Replying to a question whether the revenue target for 2021 is achievable, CPD executive director Dr Fahmida Khatun echoed her colleague's assumption, saying achieving this target is not possible.
"We have been witnessing that in the last few years the targets of revenue earning have been missed," she said.
"People lost jobs, business is declining, income of people is decreasing during coronavirus pandemic, so this target of revenue will not be successful," she said.
CPD research director Dr Khondaker Golam Moazzem said the problem is not targeting the unrealistic revenue goal alone.
The situation worsens when expenditure targets are set based on this unrealistic income target, prompting projects to seek their funds from the finance ministry, he said
"And consequently, many urgent needs do not get emergency funds," he added.
In its keynote papers the CPD said, the country's gross domestic product or GDP is likely to crash to 2.5 per cent from the original estimate of 8.2 per cent for the outgoing fiscal year as fallout of Covid-19.
The government should not worry over it rather it should concentrate on protecting lives and livelihoods of the people, it suggested.
The CPD said the poverty rate jumped to 35 per cent from 24.3 per cent in 2016.
The CPD said inequality both in consumption and income has widened in the aftermath of the pandemic.
It estimates that the Gini coefficient for consumption rose to 0.35 versus 0.32 in 2016. The coefficient, a measure of estimating inequality, increased to 0.52 now against 0.48 in 2016.
If the value rises, inequality rises and vice versa.
The CPD suggested the minimum threshold for income taxes should be Tk. 350,000 instead of Tk. 250,000.
It also suggested that the lower slab of taxes should be 5.0 per cent, which will help foster domestic demand.
Criticising the ad-hoc basis of incentives, the CPD said there is a need for rational adjustment on such measures.
Senior research fellow of the CPD Towfiqul Islam Khan presented the keynote at the briefing, moderated by executive director Dr.
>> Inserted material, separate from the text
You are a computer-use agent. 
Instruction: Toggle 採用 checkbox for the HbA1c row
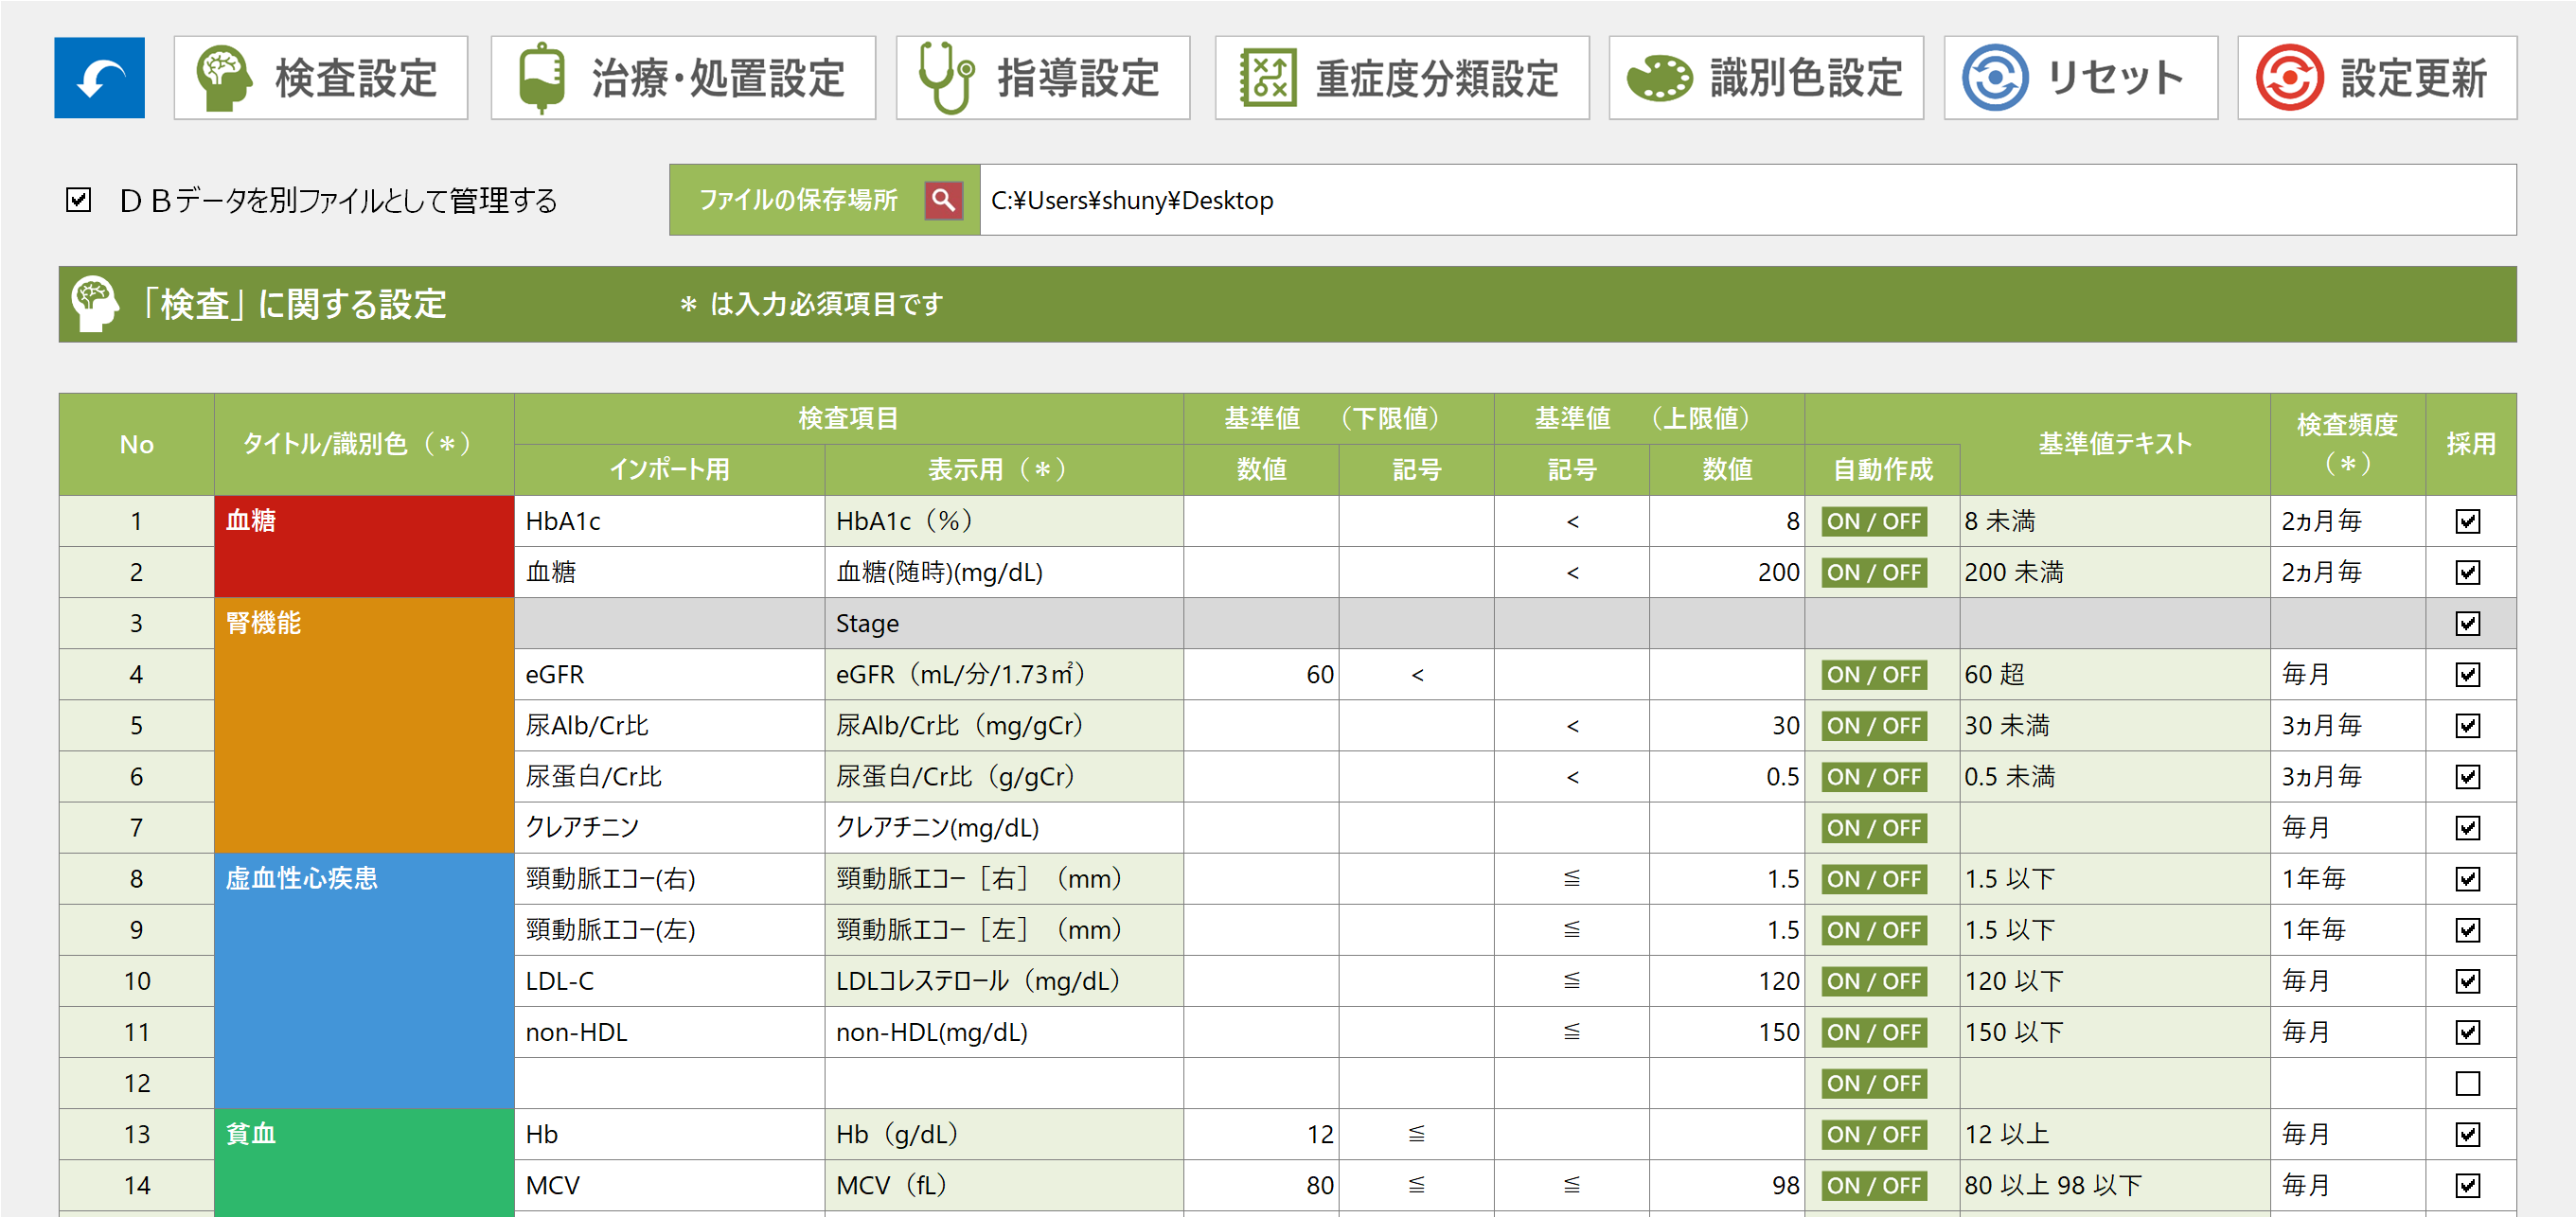pyautogui.click(x=2467, y=521)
Fahmida Khatun.
Mr Khan said the government should exercise 'cost benefit analysis' before offering new incentives.
The researcher proposed depreciation of local currency against US dollar, arguing the devaluation will help boost exports and remittances.
"Our inflation now remains comparatively low and the deprecation may be justified," Mr Khan said.
On the upcoming budget, the CPD said the health sector should be given top priority for fiscal year 2020-21.
The researcher said the marginal people, agriculture and SMEs should also get priority considering their vulnerability, amid the coronovirus pandemic.
He feared budget deficit will be widened in the next fiscal.
"We usually try to keep the deficit within 5.0 per cent of GDP, but it may reach 7.0 to 8.0 per cent for the next budget," Mr Khan, said while presenting the keynote.
The CPD said the government should explore new opportunities for foreign funding, including the latest G-20 package.
It said the annual development programme should favour projects with foreign funding and those create job for employment.
The CPD noted the rate of budget implementation usually ranges from 80 and 85 per cent.
Researcher advocated adequate allocation for food budget to rein in the future price escalation of the essentials.
They also advocated effective and timely implementation of government-sponsored economic relief packages.
The CPD reiterated that the provision of undisclosed money or whitening black money should be stopped as it demoralises the genuine tax payers.
The CPD said four priority areas should be considered in this budget and they are health sector, agriculture, social safety net and employment.